13943 – <track> The "bad cue" handling is stricter than it should be

This is an archived snapshot of W3C's public bugzilla bug tracker, decommissioned in April 2019. Please see the home page for more details.

Bug 13943 - <track> The "bad cue" handling is stricter than it should be

Summary: <track> The "bad cue" handling is stricter than it should be

Status:	RESOLVED WONTFIX

Alias:	None

Product:	WHATWG
Classification:	Unclassified
Component:	HTML (show other bugs)
Version:	unspecified
Hardware:	Other other

Importance:	P3 blocker
Target Milestone:	Unsorted
Assignee:	Ian 'Hixie' Hickson
QA Contact:	contributor

URL:	http://www.whatwg.org/specs/web-apps/...
Whiteboard:	webvtt
Keywords:

Depends on:
Blocks:

Reported:	2011-08-29 08:35 UTC by contributor
Modified:	2012-07-18 18:42 UTC (History)
CC List:	6 users (show)

See Also:

Attachments

Description contributor 2011-08-29 08:35:04 UTC

Specification: http://www.whatwg.org/specs/web-apps/current-work/multipage/the-video-element.html
Multipage: http://www.whatwg.org/C#parsing-0
Complete: http://www.whatwg.org/c#parsing-0

Comment:
The "bad cue" handling is stricter than it should be

Posted from: 83.218.67.122 by philipj@opera.com
User agent: Opera/9.80 (X11; Linux x86_64; U; Edition Next; en) Presto/2.9.186 Version/12.00

Comment 1 Philip Jägenstedt 2011-08-29 08:38:35 UTC

http://lists.whatwg.org/htdig.cgi/whatwg-whatwg.org/2011-June/031916.html

In short, the following cue should not be skipped:

1
2
00:00.000 --> 00:01.000
Bla

Suggest changing steps 32-40 to not sniff for "-->" in the input but simply try to "collect WebVTT cue timings and settings" and if that fails treat the line as the cue identifier. This still allows us to add extensions before the identifier line, but not after it.

Comment 2 Ian 'Hixie' Hickson 2011-08-29 16:55:30 UTC

Why shouldn't it be skipped?

Comment 3 Philip Jägenstedt 2011-08-30 07:57:47 UTC

It's a relatively easy authoring mistake to make while copy+pasting cues around, but noticing that a single cue has gone missing in the output is very difficult.

The current spec makes it impossible to extend the syntax in a backwards-compatible way.
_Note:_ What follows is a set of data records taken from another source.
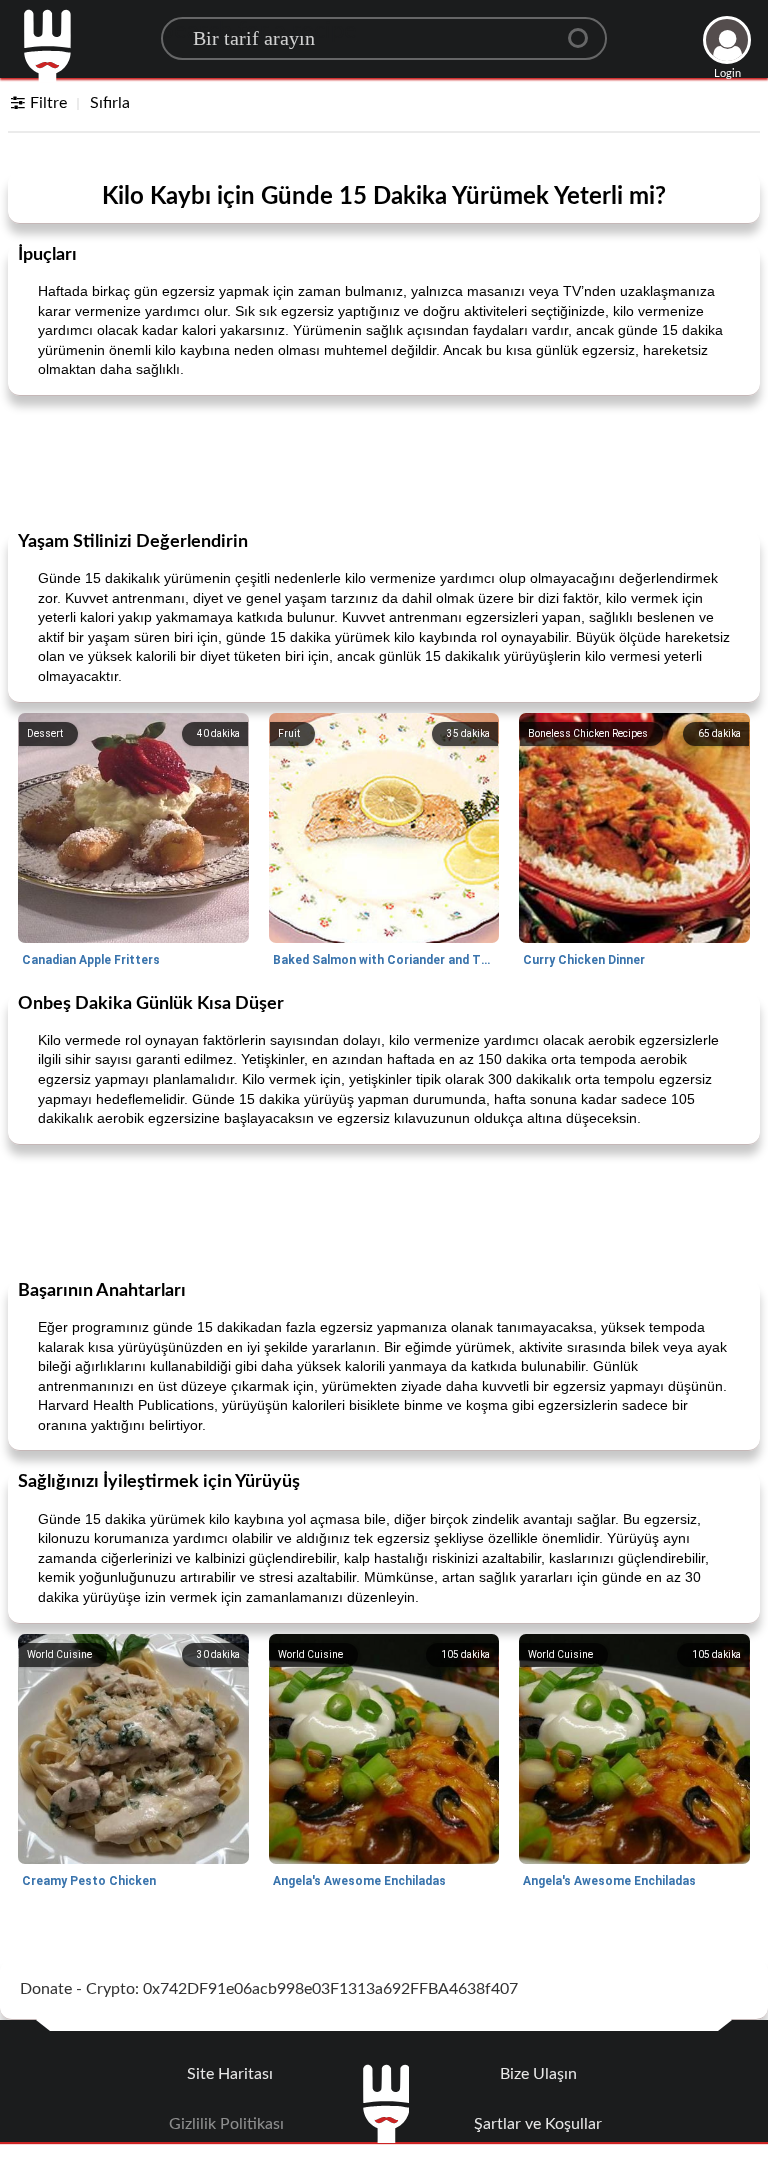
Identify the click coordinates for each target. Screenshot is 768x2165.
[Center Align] (585, 30)
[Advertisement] (384, 461)
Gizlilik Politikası (226, 2124)
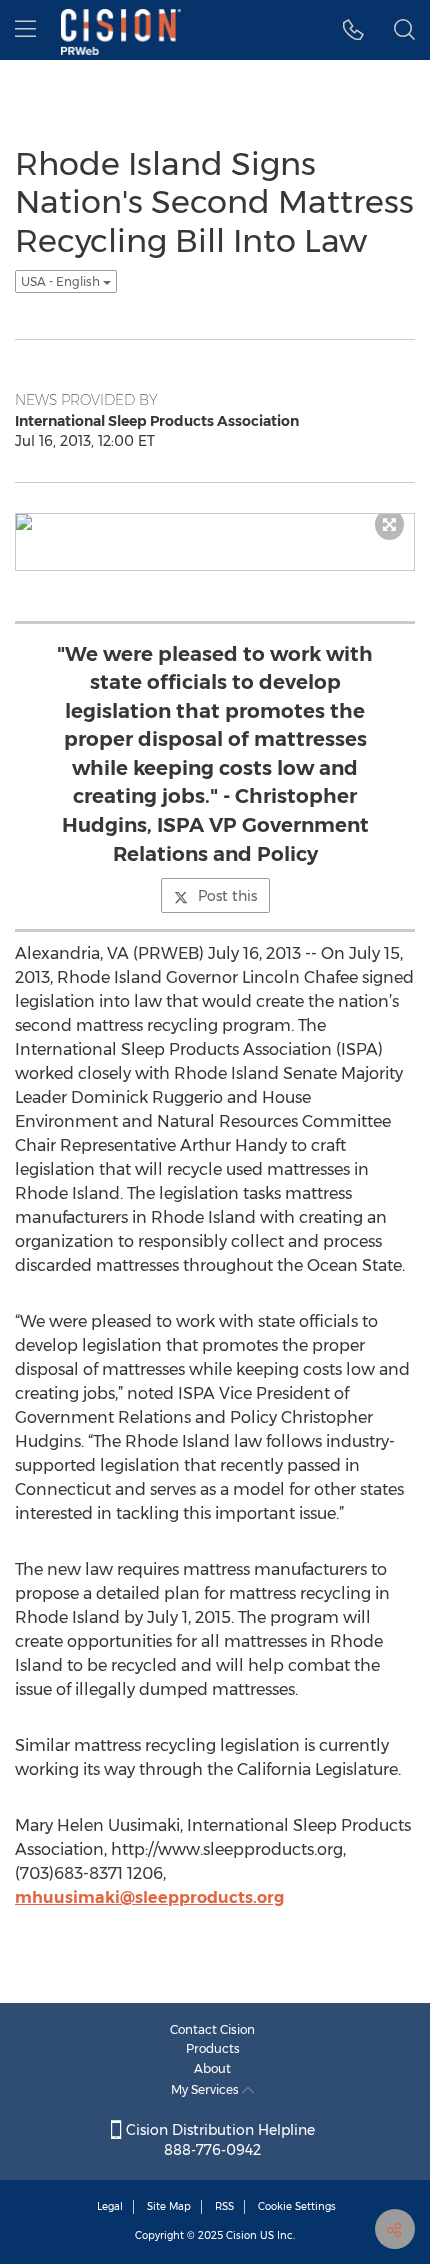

The only extension it allows is commenting out individual cues, but why would we want to do that per cue rather than commenting out larger blocks of text with /* */ or similar?

(We also don't drop the entire cue when there are unknown settings in the timing line or unknown/misnested tags in the cue text.)

Comment 4 Ian 'Hixie' Hickson 2011-09-10 04:27:44 UTC

It makes all kinds of extensions possible, for example it allows configuration default blocks, etc, all by just having the syntax not include a valid time range in the second line of the block. Your proposal (which if I understand correctly is to just keep trying to read a time line until it's successful?) would preclude that. So far, all the extensions proposed have been of this nature, rather than of the nature of adding features to a cue  which we can already do anyway, by adding more settings after the time range (which is why invalid settings are ignored, and don't cause the cue to be dropped).

Comment 5 Philip Jägenstedt 2011-09-10 16:31:42 UTC

(In reply to comment #4)
> It makes all kinds of extensions possible, for example it allows configuration
> default blocks, etc, all by just having the syntax not include a valid time
> range in the second line of the block. Your proposal (which if I understand
> correctly is to just keep trying to read a time line until it's successful?)
> would preclude that. So far, all the extensions proposed have been of this
> nature, rather than of the nature of adding features to a cue  which we can
> already do anyway, by adding more settings after the time range (which is why
> invalid settings are ignored, and don't cause the cue to be dropped).

I don't follow, at all. For default blocks in the beginning of the file, why would it include a timing line at all? It would be skipped entirely. For additional settings on cues on lines before or after the id line, dropping the cue entirely seems like terrible fallback.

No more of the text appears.